The partnership will grow Fastfrate Group’s Canada Drayage Inc. (CDI) stature as what it claims to be the largest coast-to-coast drayage provider in Canada, while also making it the largest drayage provider to CPKC in North America.

CPKC locomotive with Fastfrate containers
(Photo: Fastfrate Group)

“Fastfrate and CPKC have had a successful and collaborative partnership for the past 58 years,” Fastfrate Group executive chairman Ron Tepper said in a release. “That being said, I’ve never been as excited as I am today given the size and scope of opportunities ahead. We’re honored to be CPKC’s longstanding partner in Canada, and excited about expansion into the U.S. and Mexico. This is great for us, great for them, and great for our clients.”

One of they key elements of the new deal is direct access to CPKC intermodal yards in Toronto and Montreal, through CDI’s own co-located facilities, using the latest gate technologies. Private gate access is “an industry first,” according to Jonathan Wahba, CPKC’s senior vice-president of sales and marketing.

And Fastfrate Group CEO Manny Calandrino says it will allow CDI’s owner-operators to get in an extra turn every day as a result of the time saved by accessing the intermodal yard through CDI’s own property. A lease-op making four turns a day could see their earnings jump by 25%, which Calandrino thinks will give the company a healthy recruitment advantage.

“We’re putting our money where our mouth is.”

Manny Calandrino, CEO, Fastfrate Group

“We should have a lineup of drivers [wanting to work for CDI],” he said in an interview with TruckNews.com. “There’ll be no more waiting time.”

Calandrino anticipates having about 400 CDI drivers serving the CPKC contract alone. But to gain this edge doesn’t come cheap. Fastfrate Group will invest $10 million in converting 15 acres at its Toronto location into a paved intermodal yard, where up to 3,000 containers can be stacked. The company will also take advantage of the special access to position containers at night so they’re ready to be picked up and delivered first thing the next morning.

“We’re putting our money where our mouth is,” Calandrino said of the investment, noting the trucking company will also share the cost of implementing the gate technology with CPKC.

LTL-by-rail

The new agreement between Fastfrate Group and CPKC also gives it improved access to the burgeoning Mexico market, on a direct line connecting Canada to Mexico. It’s already shipping about 30 loads a week between the two countries and has recently purchased 200 intermodal containers to support this expanding service.

“We’re going to have the ability to access both CPKC boxes and our boxes,” Calandrino explained of the new containers.

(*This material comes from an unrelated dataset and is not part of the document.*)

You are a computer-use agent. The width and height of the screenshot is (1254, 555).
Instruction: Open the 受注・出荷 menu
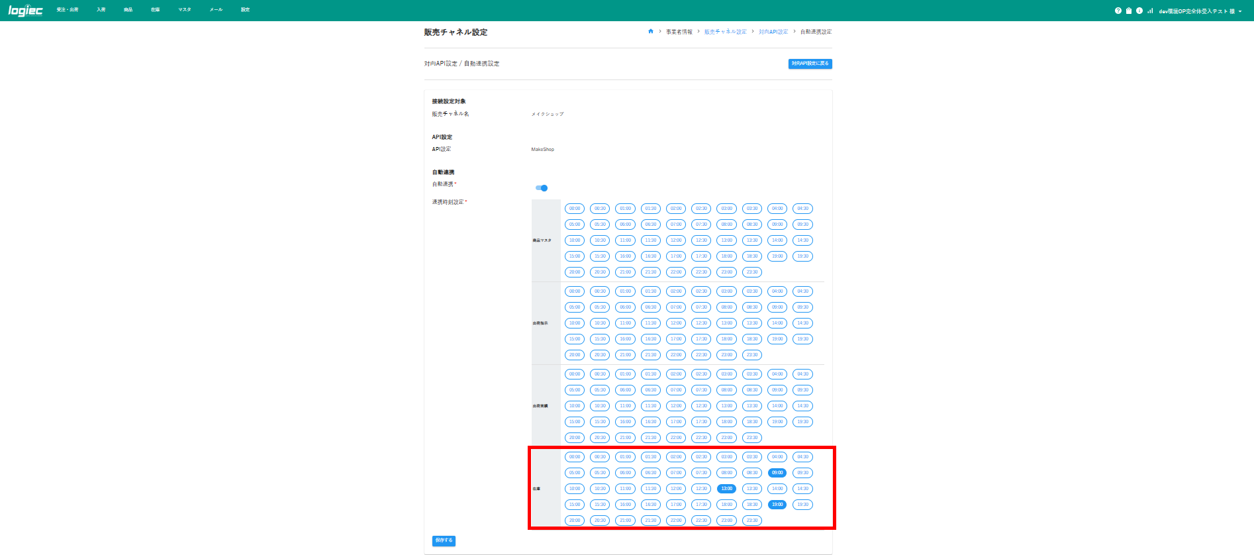pyautogui.click(x=68, y=10)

Tepper said the company will replicate the LTL-by-rail service it currently offers from east to west in Canada – to the tune of about 7 million pounds a day – along the north-south route from Canada to Mexico. He estimates this can be done at about 60-70% of the cost of shipping by truck. These LTL intermodal shipments will hit cities en route such as Chicago, Dallas, Monterrey, “and everything in between.”

Tepper anticipates having the new LTL rail service – previously unavailable in the U.S. – up and running within the next 12 months.

Challenger truck
Fastfrate has also been investing in trucking facilities that will benefit Challenger, its latest acquisition. (Photo: Challenger Motor Freight)

Trucking growth, too

Aside from investing in its intermodal and drayage offerings, Fastfrate Group is also growing its trucking network, bolstered by its 2022 acquisition of Challenger Motor Freight.

This May it plans to begin construction on a new facility in Ottawa that will sit on 15 acres of land. Challenger has been given a Winnipeg home for the first time, sharing space with sister company ASL Distribution Services but having its own shop on the 25-acre site. Fastfrate Group has secured land in Regina for a future facility there, and in Saint-Remi, Que., near Montreal, it recently purchased a 20-acre property for Challenger that will boast easier border access and more space.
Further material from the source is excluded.